The two Soyuz ST-B launchers and their Fregat-MT upper stages were carried across the Atlantic aboard Arianespace vessel MN Colibri, arriving on 18 June.
The rocket hardware left by train from the Soyuz manufacturing plant in Samara, Russia and the Fregat factory in Moscow to St Petersburg harbour, where it was loaded for shipment, leaving on 3 June for French Guiana.
The next step will be the Launcher Flight Readiness Review, due to take place on 21 July. Authorisation will then be given to begin assembling the rocket hardware and deployingthe initial Soyuz ST-B launcher for the first Galileo campaign.
The first two Galileo satellites – known as PFM and FM2, for Protoflight Model and Flight Model 2 – are currently undergoing their final qualification and acceptance tests at Thales Alenia Space in Rome, Italy.
Once Satellite Flight Readiness Review has given the green light, both satellites and their ground equipment and launch teams will arrive at the beginning of September for the launch campaign.
Soyuz ST-B is the most powerful version of the famous Soyuz launcher, while the Fregat-MT is an upgraded version of the Fregat upper stage.
Other Soyuz hardware is already in storage at Kourou but only the combination of Soyuz ST-B and Fregat-MT was up to the demanding task of conveying the Galileo satellites into their circular 23 222 km orbits.
A European dispenser will hold the satellites in place as they share their ride to orbit, and then release them into their final orbits.

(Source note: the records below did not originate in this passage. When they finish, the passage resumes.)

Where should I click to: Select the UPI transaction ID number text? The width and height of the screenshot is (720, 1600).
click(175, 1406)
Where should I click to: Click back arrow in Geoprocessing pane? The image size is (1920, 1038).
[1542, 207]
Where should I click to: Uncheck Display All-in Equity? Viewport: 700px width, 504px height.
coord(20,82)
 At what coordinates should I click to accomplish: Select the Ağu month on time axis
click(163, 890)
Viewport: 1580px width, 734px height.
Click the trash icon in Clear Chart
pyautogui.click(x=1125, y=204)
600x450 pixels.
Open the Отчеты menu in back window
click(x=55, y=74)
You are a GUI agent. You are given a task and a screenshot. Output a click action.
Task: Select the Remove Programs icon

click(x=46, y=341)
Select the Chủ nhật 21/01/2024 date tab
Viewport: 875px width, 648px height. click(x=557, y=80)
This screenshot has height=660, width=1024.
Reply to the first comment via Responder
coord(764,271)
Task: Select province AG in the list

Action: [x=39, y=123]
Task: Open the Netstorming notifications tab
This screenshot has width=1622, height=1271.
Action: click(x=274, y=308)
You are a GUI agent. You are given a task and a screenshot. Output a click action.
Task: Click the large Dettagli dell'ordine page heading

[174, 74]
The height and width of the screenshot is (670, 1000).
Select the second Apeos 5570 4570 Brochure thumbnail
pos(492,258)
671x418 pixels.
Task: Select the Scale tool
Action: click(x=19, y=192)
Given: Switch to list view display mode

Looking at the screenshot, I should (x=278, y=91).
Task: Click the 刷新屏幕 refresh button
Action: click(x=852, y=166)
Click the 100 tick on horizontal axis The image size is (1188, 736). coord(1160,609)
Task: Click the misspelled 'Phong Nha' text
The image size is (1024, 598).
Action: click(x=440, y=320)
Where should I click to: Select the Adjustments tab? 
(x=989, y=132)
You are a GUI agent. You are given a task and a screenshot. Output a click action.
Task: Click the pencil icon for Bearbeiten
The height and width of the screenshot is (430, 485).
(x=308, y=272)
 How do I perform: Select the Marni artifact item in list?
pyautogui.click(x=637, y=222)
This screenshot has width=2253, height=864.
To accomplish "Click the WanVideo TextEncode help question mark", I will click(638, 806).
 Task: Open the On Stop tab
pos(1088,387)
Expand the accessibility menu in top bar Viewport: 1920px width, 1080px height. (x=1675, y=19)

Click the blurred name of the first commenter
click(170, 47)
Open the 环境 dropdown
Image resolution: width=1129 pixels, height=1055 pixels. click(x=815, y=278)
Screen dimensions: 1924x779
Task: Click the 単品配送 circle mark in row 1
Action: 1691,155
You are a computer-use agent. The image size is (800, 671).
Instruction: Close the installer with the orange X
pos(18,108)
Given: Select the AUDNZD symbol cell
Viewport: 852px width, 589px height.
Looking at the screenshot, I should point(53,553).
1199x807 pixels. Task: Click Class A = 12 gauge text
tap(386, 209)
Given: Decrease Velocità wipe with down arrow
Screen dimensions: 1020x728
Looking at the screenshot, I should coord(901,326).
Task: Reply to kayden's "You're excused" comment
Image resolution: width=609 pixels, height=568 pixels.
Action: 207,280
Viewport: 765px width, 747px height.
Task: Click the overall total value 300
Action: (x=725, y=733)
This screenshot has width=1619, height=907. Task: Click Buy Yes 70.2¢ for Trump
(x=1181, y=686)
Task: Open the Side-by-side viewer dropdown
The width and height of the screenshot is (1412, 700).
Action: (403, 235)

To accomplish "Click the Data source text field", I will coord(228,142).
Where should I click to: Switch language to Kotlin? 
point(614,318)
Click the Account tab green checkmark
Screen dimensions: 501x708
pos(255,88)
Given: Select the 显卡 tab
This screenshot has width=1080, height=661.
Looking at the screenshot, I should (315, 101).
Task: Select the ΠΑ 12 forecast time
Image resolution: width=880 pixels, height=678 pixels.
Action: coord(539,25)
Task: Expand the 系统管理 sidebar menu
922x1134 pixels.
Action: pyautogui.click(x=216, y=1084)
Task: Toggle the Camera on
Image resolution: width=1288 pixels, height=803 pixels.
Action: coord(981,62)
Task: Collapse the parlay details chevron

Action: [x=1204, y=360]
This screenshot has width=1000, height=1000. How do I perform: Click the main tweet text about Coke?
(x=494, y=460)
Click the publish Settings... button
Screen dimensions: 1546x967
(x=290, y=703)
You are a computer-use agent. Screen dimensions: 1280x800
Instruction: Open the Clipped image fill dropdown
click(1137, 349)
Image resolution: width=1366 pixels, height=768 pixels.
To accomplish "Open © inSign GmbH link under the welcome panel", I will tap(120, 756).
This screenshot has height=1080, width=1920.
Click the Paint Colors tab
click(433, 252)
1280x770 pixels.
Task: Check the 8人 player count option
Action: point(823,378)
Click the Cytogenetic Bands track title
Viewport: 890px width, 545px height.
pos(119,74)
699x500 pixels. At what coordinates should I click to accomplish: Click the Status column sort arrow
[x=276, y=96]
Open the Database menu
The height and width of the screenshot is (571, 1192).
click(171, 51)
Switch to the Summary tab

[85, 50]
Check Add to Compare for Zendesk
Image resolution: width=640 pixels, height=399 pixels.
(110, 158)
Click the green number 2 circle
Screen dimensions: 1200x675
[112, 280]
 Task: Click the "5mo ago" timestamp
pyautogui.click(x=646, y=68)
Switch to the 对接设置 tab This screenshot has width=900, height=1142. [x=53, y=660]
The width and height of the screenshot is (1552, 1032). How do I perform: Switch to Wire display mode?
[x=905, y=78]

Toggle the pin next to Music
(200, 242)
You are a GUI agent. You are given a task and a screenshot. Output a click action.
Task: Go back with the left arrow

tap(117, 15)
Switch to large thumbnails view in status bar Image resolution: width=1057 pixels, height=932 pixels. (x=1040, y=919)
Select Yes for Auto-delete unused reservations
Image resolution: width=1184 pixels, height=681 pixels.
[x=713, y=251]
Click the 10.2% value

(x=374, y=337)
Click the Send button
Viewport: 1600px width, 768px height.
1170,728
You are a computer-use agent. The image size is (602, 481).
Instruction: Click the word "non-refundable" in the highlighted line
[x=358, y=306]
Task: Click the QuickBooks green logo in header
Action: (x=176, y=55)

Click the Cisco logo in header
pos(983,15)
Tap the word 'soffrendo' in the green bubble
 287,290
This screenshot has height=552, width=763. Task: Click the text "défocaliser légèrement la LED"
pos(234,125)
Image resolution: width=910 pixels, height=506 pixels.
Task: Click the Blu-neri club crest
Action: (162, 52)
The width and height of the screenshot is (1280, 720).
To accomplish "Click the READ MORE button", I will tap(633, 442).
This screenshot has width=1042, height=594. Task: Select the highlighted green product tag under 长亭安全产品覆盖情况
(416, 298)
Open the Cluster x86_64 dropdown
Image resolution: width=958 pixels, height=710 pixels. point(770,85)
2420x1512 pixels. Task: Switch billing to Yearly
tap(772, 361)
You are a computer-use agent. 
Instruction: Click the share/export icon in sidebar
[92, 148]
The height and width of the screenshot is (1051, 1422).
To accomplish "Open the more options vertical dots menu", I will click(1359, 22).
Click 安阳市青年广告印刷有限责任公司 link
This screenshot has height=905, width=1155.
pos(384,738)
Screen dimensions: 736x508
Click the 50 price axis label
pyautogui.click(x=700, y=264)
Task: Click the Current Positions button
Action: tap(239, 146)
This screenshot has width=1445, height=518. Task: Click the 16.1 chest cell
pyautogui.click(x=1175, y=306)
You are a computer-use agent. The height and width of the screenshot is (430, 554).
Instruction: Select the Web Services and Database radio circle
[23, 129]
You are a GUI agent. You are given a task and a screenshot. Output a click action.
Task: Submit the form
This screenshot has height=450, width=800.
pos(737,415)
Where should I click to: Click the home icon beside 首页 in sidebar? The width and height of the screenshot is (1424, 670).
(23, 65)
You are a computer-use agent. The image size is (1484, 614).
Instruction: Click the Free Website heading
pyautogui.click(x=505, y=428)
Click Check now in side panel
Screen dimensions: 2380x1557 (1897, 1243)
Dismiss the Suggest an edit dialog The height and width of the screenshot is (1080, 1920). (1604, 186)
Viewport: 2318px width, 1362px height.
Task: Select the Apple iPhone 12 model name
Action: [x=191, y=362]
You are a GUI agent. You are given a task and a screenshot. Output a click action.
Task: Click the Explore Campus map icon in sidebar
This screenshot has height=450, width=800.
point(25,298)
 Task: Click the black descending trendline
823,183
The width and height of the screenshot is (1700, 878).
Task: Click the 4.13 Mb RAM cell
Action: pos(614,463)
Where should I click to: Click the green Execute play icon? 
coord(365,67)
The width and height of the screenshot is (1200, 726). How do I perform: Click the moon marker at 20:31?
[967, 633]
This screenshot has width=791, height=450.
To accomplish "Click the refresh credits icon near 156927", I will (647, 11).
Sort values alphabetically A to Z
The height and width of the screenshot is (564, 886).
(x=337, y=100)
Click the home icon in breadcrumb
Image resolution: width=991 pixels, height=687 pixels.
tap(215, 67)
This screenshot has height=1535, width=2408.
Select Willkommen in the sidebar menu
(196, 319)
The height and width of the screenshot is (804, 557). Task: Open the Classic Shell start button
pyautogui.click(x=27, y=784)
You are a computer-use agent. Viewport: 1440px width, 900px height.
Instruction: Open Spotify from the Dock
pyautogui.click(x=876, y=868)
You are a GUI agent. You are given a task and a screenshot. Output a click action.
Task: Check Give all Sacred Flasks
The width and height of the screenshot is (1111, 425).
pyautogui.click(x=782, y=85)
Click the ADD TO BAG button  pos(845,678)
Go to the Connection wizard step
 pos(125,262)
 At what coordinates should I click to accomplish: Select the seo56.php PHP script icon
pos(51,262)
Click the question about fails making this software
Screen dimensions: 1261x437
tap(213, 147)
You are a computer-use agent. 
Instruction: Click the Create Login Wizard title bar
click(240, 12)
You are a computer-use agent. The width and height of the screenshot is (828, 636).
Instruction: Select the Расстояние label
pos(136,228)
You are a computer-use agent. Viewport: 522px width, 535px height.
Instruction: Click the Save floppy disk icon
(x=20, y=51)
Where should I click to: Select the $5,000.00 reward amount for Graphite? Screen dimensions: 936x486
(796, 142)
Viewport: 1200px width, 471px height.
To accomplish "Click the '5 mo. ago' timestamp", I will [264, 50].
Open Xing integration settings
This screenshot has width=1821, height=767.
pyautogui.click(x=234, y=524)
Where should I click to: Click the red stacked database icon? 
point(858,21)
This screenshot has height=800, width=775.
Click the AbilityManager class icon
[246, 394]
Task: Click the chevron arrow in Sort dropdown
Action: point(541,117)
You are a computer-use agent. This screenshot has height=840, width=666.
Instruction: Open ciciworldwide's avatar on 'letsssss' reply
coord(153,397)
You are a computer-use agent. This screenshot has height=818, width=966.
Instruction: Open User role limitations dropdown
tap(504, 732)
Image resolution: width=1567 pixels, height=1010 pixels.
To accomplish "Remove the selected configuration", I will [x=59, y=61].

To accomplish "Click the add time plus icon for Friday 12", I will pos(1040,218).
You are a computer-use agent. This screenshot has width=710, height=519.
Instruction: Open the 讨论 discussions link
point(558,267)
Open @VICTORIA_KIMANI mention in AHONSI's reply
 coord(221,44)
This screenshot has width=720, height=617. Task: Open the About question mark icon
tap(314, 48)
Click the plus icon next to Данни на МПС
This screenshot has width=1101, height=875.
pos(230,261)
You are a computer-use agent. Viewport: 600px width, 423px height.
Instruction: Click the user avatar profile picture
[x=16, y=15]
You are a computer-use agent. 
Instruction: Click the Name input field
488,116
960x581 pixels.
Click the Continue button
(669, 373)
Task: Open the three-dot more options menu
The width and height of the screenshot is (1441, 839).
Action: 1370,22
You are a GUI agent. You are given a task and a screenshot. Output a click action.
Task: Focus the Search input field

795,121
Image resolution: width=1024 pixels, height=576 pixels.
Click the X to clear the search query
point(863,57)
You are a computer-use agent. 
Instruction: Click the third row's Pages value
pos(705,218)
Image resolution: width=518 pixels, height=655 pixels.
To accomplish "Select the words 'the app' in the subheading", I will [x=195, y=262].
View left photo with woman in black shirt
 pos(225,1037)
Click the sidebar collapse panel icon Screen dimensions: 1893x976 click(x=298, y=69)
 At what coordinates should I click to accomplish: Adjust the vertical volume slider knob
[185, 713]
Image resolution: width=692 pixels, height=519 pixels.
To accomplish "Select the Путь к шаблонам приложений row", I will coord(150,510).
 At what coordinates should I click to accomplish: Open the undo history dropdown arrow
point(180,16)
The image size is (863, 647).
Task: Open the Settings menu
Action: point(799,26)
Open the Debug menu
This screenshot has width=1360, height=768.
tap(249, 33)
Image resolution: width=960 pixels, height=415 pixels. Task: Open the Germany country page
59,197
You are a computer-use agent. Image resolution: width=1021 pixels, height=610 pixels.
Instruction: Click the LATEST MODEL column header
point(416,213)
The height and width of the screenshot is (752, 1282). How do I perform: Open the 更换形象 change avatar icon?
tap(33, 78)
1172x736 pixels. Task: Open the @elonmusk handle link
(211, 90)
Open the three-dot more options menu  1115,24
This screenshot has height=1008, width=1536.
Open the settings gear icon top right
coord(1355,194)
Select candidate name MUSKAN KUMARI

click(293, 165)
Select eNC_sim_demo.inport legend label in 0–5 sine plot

Baseline versions of the reignitable Fregat were previously employed to deliver ESA’s GIOVE-A and -B experimental satellites in 2006 and 2008, which secured the rights to Galileo’s radio frequencies. Fregat-MT carries an additional 900 kg of propellants for its double-satellite load.
Soyuz from French Guiana
October’s launch will be a historic occasion, the first time that a Soyuz launcher lifts off from a spaceport other than Baikonur in Kazakhstan or Plesetsk in Russia.
Because French Guiana is so close to the equator each launch will benefit from Earth’s spin, increasing the maximum payload to geostationary transfer orbit from 1.7 tonnes to three tonnes. As a medium-class launcher, Soyuz will complement Ariane and Vega to enhance the flexibility and competitiveness of Europe’s launcher family.
Each three-stage rocket will be assembled horizontally in the traditional Russian manner, transferred to the launch site and moved to the vertical so that its payload can be mated onto it from above. A new mobile launch gantry enables this process, while protecting the satellites and the launcher from the humid tropical environment.
These first four Galileo satellites will form the operational nucleus of the full Galileo satnav constellation.
They are fully representative of the others that will follow them into orbit, combining the best atomic clock ever flown for navigation – accurate to one second in three million years – with a powerful transmitter to broadcast precise navigation data worldwide.